What the task requires: Reproduce the items verbatim, starting at the line containing "Where should I" and ending at the line containing "Action: [54, 7]". Omit the pictures from your answer.

Materials provided:
★ ★ ★
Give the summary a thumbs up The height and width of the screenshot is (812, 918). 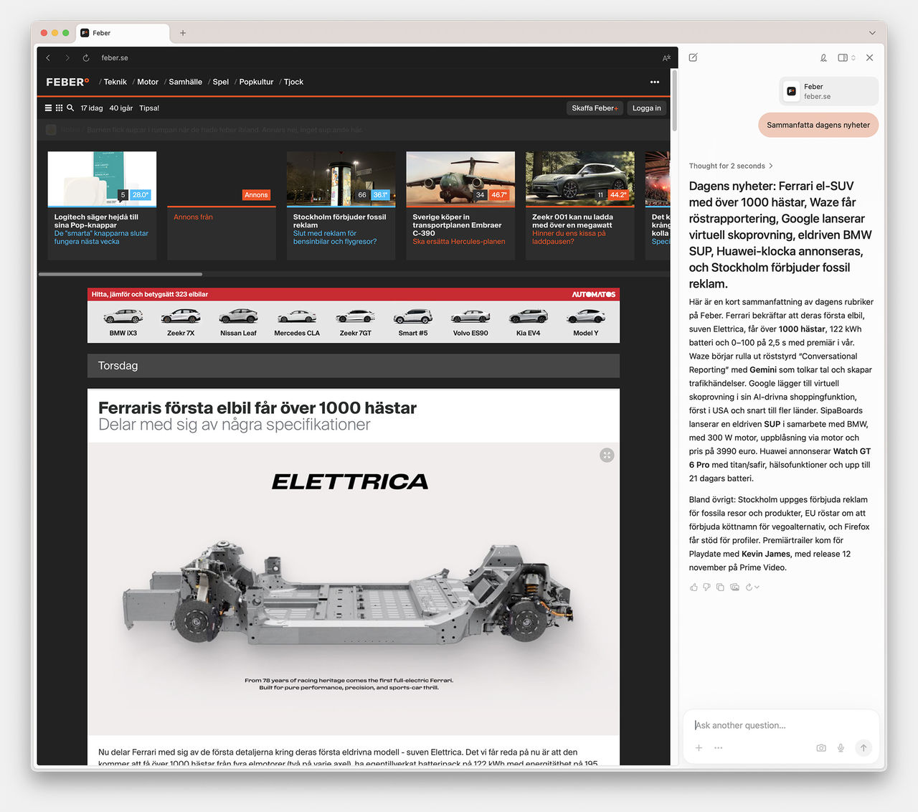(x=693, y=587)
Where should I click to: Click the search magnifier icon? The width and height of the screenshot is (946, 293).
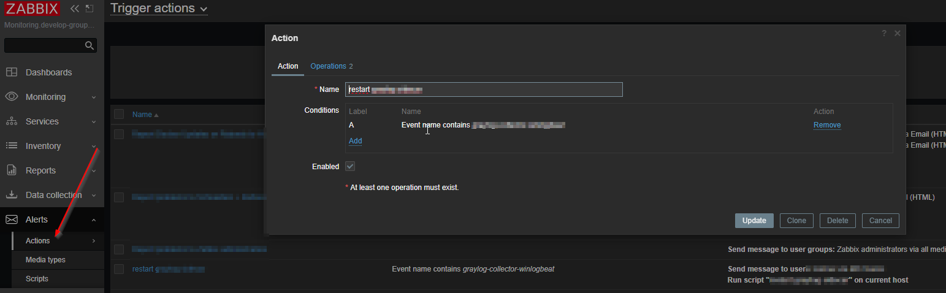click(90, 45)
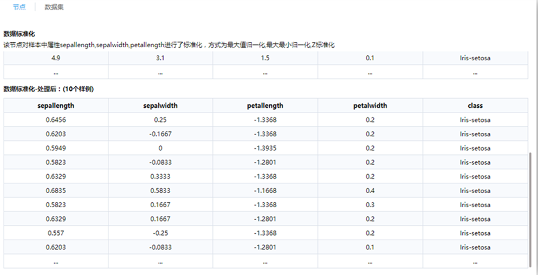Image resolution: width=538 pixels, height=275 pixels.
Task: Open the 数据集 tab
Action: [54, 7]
★ ★ ★
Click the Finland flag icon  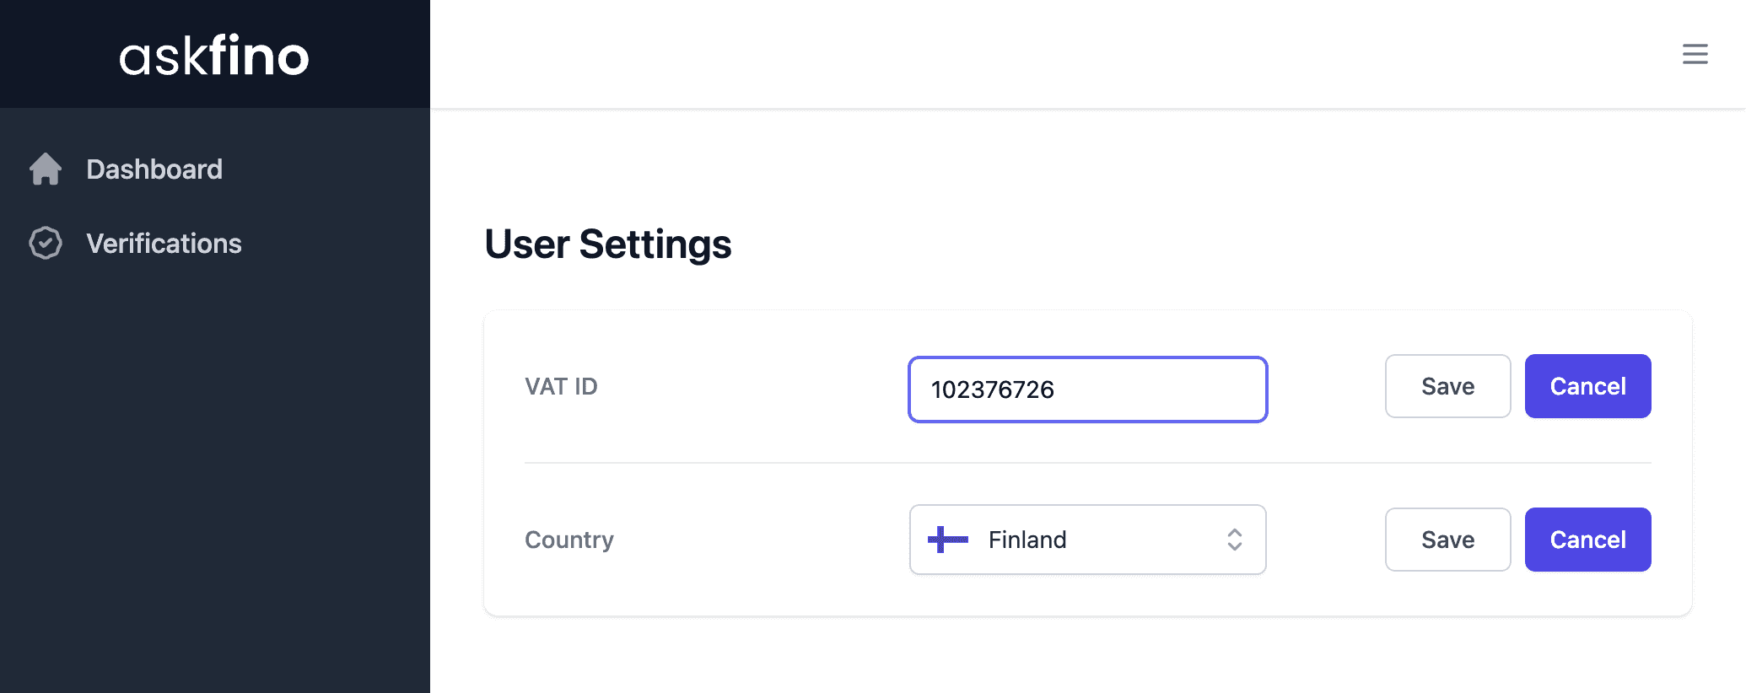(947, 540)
★ ★ ★
Output:
Where should I click to: Click the search magnifier icon? The width and height of the screenshot is (946, 293).
click(90, 45)
Image resolution: width=538 pixels, height=275 pixels.
Task: Open the 数据集 tab
Action: [54, 7]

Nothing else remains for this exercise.